Simon Marchi simon.marchi@polymtl.ca
Fri Jan 8 15:17:41 GMT 2021


On 2020-12-26 1:48 a.m., Rajinikanth Pandurangan via Gdb wrote:
> Hello,
> 
> As per my understanding, gdb calls ptrace system calls which intern uses
> kernel implementation of architecture specific action (updating debug
> registers,reading context memory...) to set breakpoints, and so on.
> 
> But in case of running gdb with PCIe devices such as gpu or fpga, how does
> the hardware specific actions are being done?
> 
> Should device drivers provide ptrace equivalent kernel implementation?
> 
>  Could any of the gdb gurus shed some light on debug software stacks in
> debugging software that runs on one of the mentioned pcie devices?
> 
> Thanks in advance,
> 

One such gdb port that is in development is ROCm-GDB, by AMD:

  https://github.com/ROCm-Developer-Tools/ROCgdb

It uses a helper library to debug the GPU threads:

  https://github.com/ROCm-Developer-Tools/ROCdbgapi

I don't want to get too much into how this library works, because I'm
sure I'll say something wrong / misleading.  You can look at the code.
But I'm pretty sure the GPU isn't debugged through ptrace.
The library communicates with the kernel driver somehow, however.

So, the GPU devices can use whatever debug interface, as long as a
corresponding target exist in GDB to communicate with it.

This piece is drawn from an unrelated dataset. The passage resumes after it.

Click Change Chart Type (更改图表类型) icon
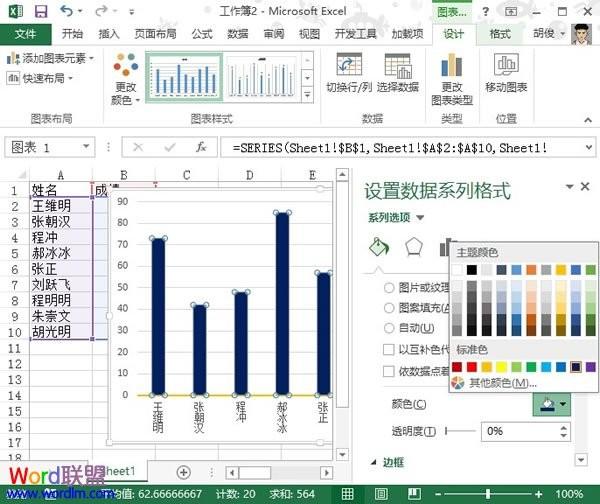The height and width of the screenshot is (504, 600). coord(451,78)
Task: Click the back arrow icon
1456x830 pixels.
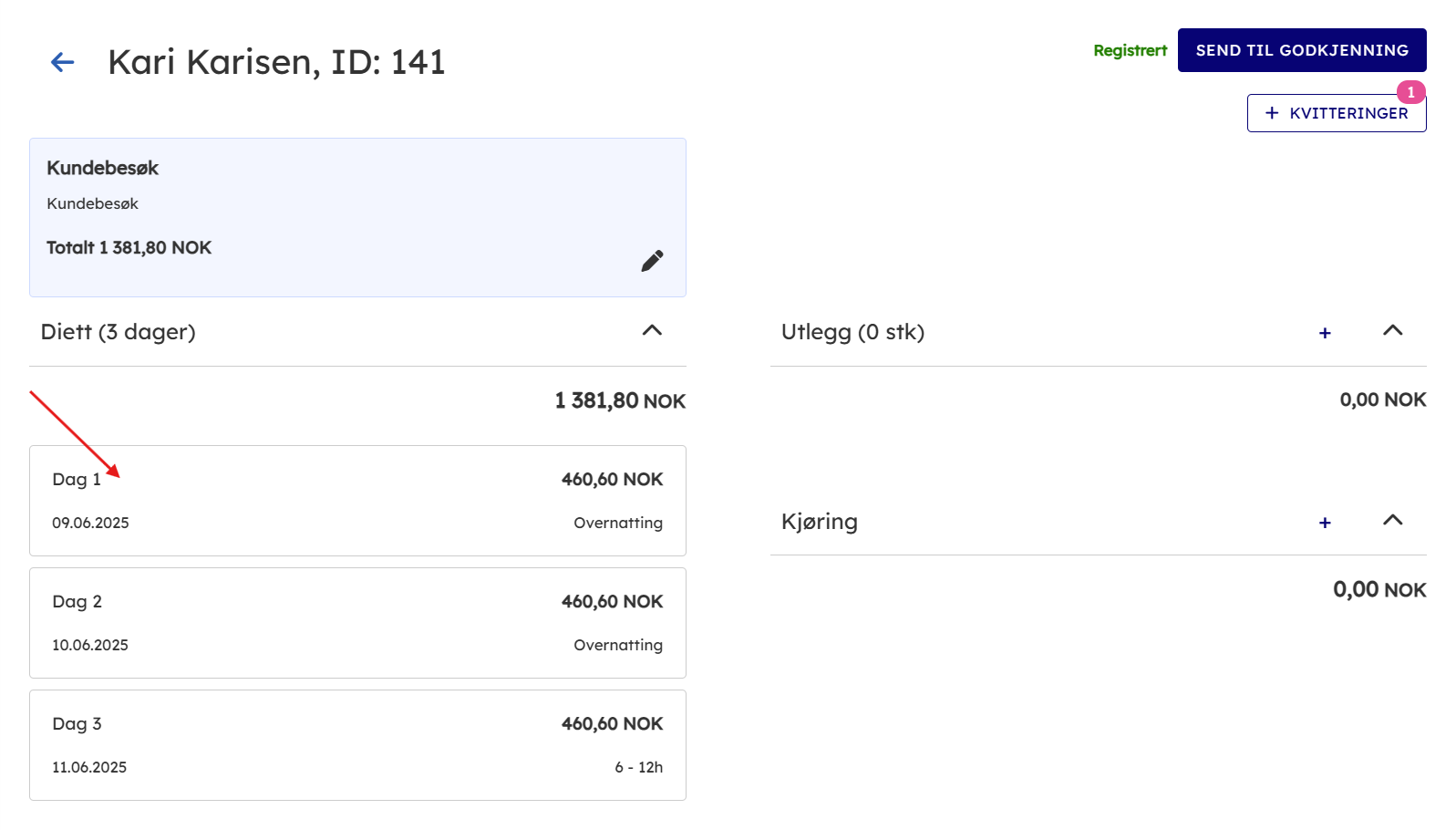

Today, one GDB can communicate with multiple debugging target, but only
with one target per inferior.  So you can be debugging a local program
while debugging another remote program.

In the GPU / coprocessor programming world, the model is often that you
run a program on the host, which spawns some threads on the GPU /
coprocessor.  From the point of view of the user, the threads on the host
and the threads on the GPU / coprocessor belong to the same program, so
would ideally appear in the same inferior.  ROCm-GDB does this, but it's
still done in a slightly hackish way, where the target that talks to the
GPU is installed in the "arch" stratum (this is GDB internal stuff) of
the inferior's target stack and hijacks the calls to the native Linux
target.

The better long term / general solution is probably to make GDB able to
connect to multiple debug targets for a single inferior.